I was following an story from the San Bernardino. The case is sad but has some familiar themes…adultery, murder, etc.
The facts will eventually be played out and I will reserve judgement until that time. Two thoughts stick out. I feel sorry for the victim husband. A loss of a spouse just has to be tough. The thought that it may have something to do with adultery is worse. Even worse is the thought that the child may not have been his. I know law enforcement may be tying this to their motive for a homicide.
I also cannot believe that the body was found. I imagine they used cell phones to determine how long the suspect may have been out there. They found out where he parked. Using the time and location they likely created a perimeter of how far a person could walking that time. So that cut down on that distance. Still….if someone was there for hours the distance is immense. To find the body after all that time and down a mine shaft is amazing. It really goes to show the power of technology.
This story will be covered in the coming months. I hope the process is as navigable as can be for the victim and their family.
A man who was believed to have had an affair with the pregnant wife of a U.S. Marine has been arrested in Alaska following the discovery of her body in a 140-foot mine shaft some seven weeks after she disappeared, authorities said Monday.
Christopher Lee was taken into custody about 10 p.m. Sunday on suspicion of the murder of Erin Corwin, San Bernardino County Sheriff John McMahon said at a news conference.
Corwin was 19 years old and about three months pregnant when she was reported missing June 28, prompting an extensive search operation in Joshua Tree National Park.
Corwin had told her husband that she planned to scout out the park in advance of her mother’s planned visit from Tennessee, but she was never seen again. Her car was found in Twentynine Palms a day after she was reported missing.
Her husband, Cpl. Jonathan Wayne Corwin, who is stationed at Marine Corps Air Ground Combat Center in Twentynine Palms, has not spoken publicly about his wife.
Corwin’s family released a statement Monday evening, expressing relief to have closure, but adding that they wanted time to “properly grieve and mourn” their loss.
“While we were praying for a different outcome, we cannot begin to express the gratitude we have for every person that has been involved in the search for Erin,” the statement read. “The countless hours that have been spent by volunteer search crews and multiple branches of law enforcement, especially the Specialized Investigations Division Homicide Detail, are more than we could have asked for and are ultimately what have led to finding her.”
The family added, “Please continue to pray for our family and for justice for Erin.”
McMahon and other officials released new information on the case at a noon news conference at Sheriff’s Department headquarters in San Bernardino.

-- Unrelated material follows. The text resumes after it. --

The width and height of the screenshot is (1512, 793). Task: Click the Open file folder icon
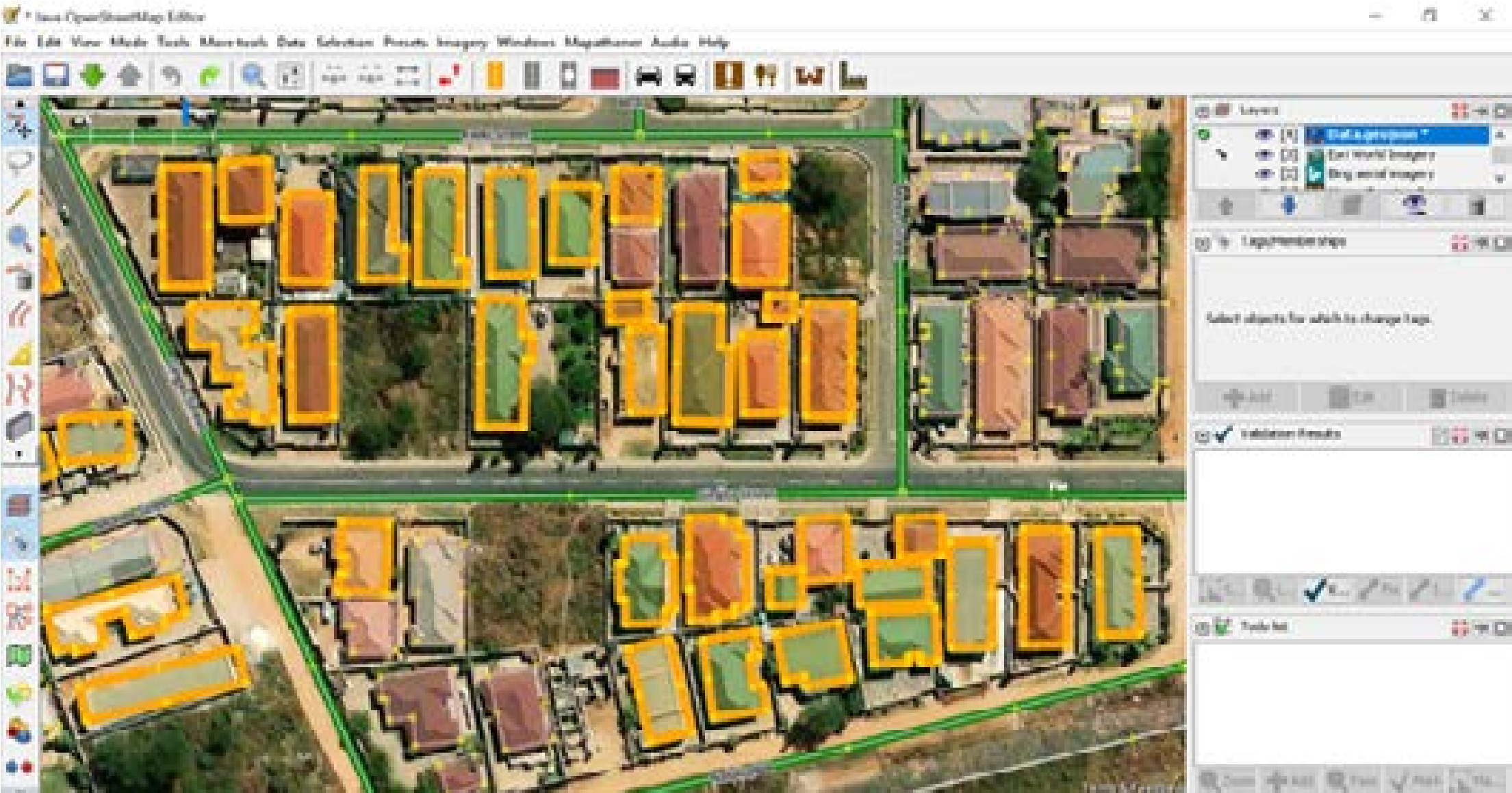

Corwin’s body was found Saturday night at the bottom of a 140-foot mine shaft in the Mojave Desert on federal Bureau of Land Management property outside of the national park, authorities said.
Cellphone tracking helped searchers find Corwin in a 300 square-mile search area, authorities said. Some 100 mine shafts were identified and searched by specialized teams.
County firefighters descended into the shaft twice — once to collect evidence and a second time to retrieve Corwin’s body, fire officials said.
Dental records were used to identify her remains on Sunday evening, and Lee, also a Marine corporal, was arrested a half-hour later, according to a Sheriff’s Department news release.
An autopsy conduction Monday showed the manner of her death was a homicide, the release stated. No information about the cause of her death was provided.
Detectives believe Corwin got into Lee’s Jeep before she disappeared.
Court documents showed that investigators believe Corwin had an affair with Lee.
Lee’s wife told the owner of a horse ranch where Corwin volunteered that “detectives did not have a case against them” and that Corwin’s body would never be found, according to an investigator’s affidavit.
Lee and his wife had planned to move to Alaska, the affidavit stated.
In the most recent previous update, on July 22, authorities said investigators were “looking for a crime scene” and “evidence of foul play” in Corwin’s disappearance, but said there was “still not enough evidence to rule out that Erin Corwin could be voluntarily missing.” They announced that Lee was arrested July 4 for having a “destructive device” but was released from custody after posting bail two days later.
If Lee fails to waive extradition, it will take four to five weeks for him to be returned from Alaska to San Bernardino County.
Charges against him will be decided within 48 hours, county District Attorney Michael Ramos said at Monday’s news conference.
Additional arrests were possible, authorities said without elaborating.
Family and friends joined volunteer search efforts and prayed for her safe return, according to a Facebook page called Locate Erin.
Hundreds of volunteers worked nearly 5,000 hours to find her body, authorities said.
Corwin’s disappearance was featured on the cover of People Magazine in late July.
Teams searched the areas of Rose of Peru, Brooklyn and Los Angeles mines on Saturday, finding her body, according to the Sheriff’s Department. The remote area is on a four-wheel drive road off unpaved Old Dale Road north of the park boundary and south of Highway 62 (map), according to a National Park Service map.